What you will do: Pull every line with "computer" from the material.

----------------------------------------

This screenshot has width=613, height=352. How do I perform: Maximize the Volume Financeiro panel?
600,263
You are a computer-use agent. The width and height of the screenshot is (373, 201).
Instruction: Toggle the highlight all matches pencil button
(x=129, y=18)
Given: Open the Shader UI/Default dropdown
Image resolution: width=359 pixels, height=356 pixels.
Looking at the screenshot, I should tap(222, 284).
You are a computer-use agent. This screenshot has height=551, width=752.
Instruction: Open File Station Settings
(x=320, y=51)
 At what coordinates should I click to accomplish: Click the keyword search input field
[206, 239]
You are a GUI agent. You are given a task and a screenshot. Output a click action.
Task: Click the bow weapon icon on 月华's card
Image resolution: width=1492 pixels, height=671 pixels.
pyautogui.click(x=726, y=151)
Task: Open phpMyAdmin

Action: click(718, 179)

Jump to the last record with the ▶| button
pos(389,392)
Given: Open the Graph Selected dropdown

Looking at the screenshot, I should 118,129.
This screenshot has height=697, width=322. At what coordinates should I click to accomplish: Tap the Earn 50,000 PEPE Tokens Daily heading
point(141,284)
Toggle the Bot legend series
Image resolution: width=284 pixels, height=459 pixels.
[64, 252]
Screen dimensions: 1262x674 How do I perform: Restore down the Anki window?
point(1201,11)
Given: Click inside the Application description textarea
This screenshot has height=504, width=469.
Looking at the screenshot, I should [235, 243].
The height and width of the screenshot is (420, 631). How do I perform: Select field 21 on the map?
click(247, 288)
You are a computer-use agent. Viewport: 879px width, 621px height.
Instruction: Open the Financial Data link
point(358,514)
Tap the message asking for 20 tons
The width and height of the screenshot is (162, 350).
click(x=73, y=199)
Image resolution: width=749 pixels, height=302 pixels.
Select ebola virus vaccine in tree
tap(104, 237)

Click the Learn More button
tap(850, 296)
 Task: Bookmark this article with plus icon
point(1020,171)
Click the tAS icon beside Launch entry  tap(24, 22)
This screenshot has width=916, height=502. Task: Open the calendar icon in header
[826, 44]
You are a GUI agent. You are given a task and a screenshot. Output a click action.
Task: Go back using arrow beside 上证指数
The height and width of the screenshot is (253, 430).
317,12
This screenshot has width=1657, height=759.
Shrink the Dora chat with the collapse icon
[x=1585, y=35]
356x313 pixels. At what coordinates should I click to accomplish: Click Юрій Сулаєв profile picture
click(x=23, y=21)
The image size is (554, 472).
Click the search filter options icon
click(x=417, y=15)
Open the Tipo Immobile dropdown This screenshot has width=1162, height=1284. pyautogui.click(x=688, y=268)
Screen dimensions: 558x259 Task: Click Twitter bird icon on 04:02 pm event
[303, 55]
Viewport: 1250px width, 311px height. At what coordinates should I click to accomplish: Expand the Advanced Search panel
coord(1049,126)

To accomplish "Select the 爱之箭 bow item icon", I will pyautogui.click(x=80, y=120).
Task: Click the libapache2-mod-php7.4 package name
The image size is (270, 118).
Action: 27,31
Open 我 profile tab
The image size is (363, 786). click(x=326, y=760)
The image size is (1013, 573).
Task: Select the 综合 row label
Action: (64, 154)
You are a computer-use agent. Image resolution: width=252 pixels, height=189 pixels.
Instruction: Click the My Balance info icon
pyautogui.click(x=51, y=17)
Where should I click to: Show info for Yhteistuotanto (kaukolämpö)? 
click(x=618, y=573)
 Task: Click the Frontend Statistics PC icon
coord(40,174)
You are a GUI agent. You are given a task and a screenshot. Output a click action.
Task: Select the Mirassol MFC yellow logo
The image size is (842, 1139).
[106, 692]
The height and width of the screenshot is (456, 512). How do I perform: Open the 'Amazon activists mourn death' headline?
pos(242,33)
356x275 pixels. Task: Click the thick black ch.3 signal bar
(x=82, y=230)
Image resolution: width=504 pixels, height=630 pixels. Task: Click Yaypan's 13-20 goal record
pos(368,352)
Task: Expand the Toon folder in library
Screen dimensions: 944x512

----------------------------------------

Answer for this exercise:
You are a computer-use agent. The width and height of the screenshot is (373, 201).
You are a computer-use agent. This screenshot has height=551, width=752.
You are a computer-use agent. Viewport: 879px width, 621px height.
You are a computer-use agent. Image resolution: width=252 pixels, height=189 pixels.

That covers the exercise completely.